Virtual online museum
This is a worthwhile effort because, as Dr. Theobald Fuchs, chief scientist at Fraunhofer EZRT and MUSICES project leader explains: “A large part of the collections of musical instruments held by museums is kept in underground storage facilities. In case of the GNM there simply is not enough exhibition space to showcase all 3500 of them at the same time. The CT digitalization project will enable us to create a virtual museum in which digital facsimiles of these instruments are available to anyone with internet access.”
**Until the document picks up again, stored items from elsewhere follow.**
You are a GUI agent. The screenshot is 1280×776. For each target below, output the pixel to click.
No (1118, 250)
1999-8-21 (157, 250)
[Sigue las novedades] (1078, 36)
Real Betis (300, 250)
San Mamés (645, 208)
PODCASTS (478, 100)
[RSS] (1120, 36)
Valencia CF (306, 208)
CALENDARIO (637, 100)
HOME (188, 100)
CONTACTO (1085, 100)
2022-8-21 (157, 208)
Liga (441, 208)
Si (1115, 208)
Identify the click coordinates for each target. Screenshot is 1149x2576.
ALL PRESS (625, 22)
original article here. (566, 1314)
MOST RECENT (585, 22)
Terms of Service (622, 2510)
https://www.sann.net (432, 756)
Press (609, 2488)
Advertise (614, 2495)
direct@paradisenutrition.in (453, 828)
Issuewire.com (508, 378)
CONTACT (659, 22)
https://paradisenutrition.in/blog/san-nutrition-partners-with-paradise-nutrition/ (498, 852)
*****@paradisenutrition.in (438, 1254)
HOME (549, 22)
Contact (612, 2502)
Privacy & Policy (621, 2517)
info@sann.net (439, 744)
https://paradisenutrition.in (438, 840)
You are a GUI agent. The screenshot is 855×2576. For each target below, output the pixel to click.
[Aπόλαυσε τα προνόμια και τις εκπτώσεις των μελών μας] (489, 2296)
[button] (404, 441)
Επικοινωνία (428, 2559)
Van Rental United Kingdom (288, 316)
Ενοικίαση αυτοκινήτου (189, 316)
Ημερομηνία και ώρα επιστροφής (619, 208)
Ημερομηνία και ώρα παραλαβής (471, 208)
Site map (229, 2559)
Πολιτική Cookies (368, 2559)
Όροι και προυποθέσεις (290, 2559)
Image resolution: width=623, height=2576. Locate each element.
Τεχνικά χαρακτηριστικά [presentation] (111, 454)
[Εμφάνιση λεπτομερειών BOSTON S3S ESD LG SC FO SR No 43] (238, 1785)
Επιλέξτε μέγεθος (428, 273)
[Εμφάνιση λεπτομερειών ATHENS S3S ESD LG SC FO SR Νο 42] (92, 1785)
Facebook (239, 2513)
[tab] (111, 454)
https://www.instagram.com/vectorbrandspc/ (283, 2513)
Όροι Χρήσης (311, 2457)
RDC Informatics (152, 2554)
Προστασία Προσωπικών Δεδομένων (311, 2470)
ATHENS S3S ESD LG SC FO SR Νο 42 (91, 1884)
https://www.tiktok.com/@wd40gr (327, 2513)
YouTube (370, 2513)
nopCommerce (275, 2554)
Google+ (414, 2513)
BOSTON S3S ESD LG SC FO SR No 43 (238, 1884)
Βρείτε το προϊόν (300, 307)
The team has already digitalized more than a hundred instruments dating back over several centuries – from the baroque trumpet and the mouth harmonica to the square piano. Different types of CT systems are needed to scan different-sized instruments. The square piano, for example, is X-rayed utilizing a linear accelerator, which is the source of radiation in Europe’s largest CT machine. The XXL X-ray environment consists of two eight-meter-tall steel scaffolding towers and a turntable with a diameter of three meters, housed in a hall covering a surface area of 400 square meters and rising to a height of 14 meters. Smaller string and wind instruments are X-rayed using conventional apparatus. For each test, the object is placed on a turntable between the X-ray source and typically a flat-panel detector, which produces images of very high spatial resolution. A specially designed holder keeps the instrument firmly in place while the X-ray beam penetrates the rotating object. The required dose of radiation varies according to the thickness and density of the material. Depending on the structure and condition of the instrument, the scanning process can take several hours, during which the CT system records several thousand images which are then stitched together to produce a three-dimensional view.
The researchers aim to publish their results online by January 2018 at the latest. These will not only include the collected CT data but also detailed and comprehensible documentation of all steps in the measurement process. The examination standard defines the CT scanning parameters, and the accompanying set of guidelines provides advice on its application for different instruments.
Openly accessible metadata
Moreover, at the end of the project, all the technical parameters and metadata will be published in a database developed at the GNM. “Ideally, we would like to be able to digitalize the museum’s entire collection of historical musical instruments and place the 3D images online. Our examination standard defines the best way to go about this task,” says Fuchs. “One of the many factors that we are now able to quantify is the time needed to digitalize different instruments. For example, a complete X-ray scan of a violin at a resolution of less than 50 microns takes up to 20 hours. This figure can be extrapolated to determine the time needed to scan an amount of x instruments. This produces a specific quantity of voluminous datasets, requiring corresponding amounts of hard disk and network capacity and special software. We have compiled a list of all these requirements.” Another advantage of the standard is that it enables the know-
ledge and experience gained from scanning musical instruments to be applied to other museum collections such as telescopes and other scientific instruments or old weapons.
Visitors to the “Long Night of Sciences” event in Fürth on October 21 will have the opportunity to take a look inside numerous historical musical instruments. One of the exhibitions will include a presentation of CT images by Fraunhofer EZRT, selected from among those produced during the project.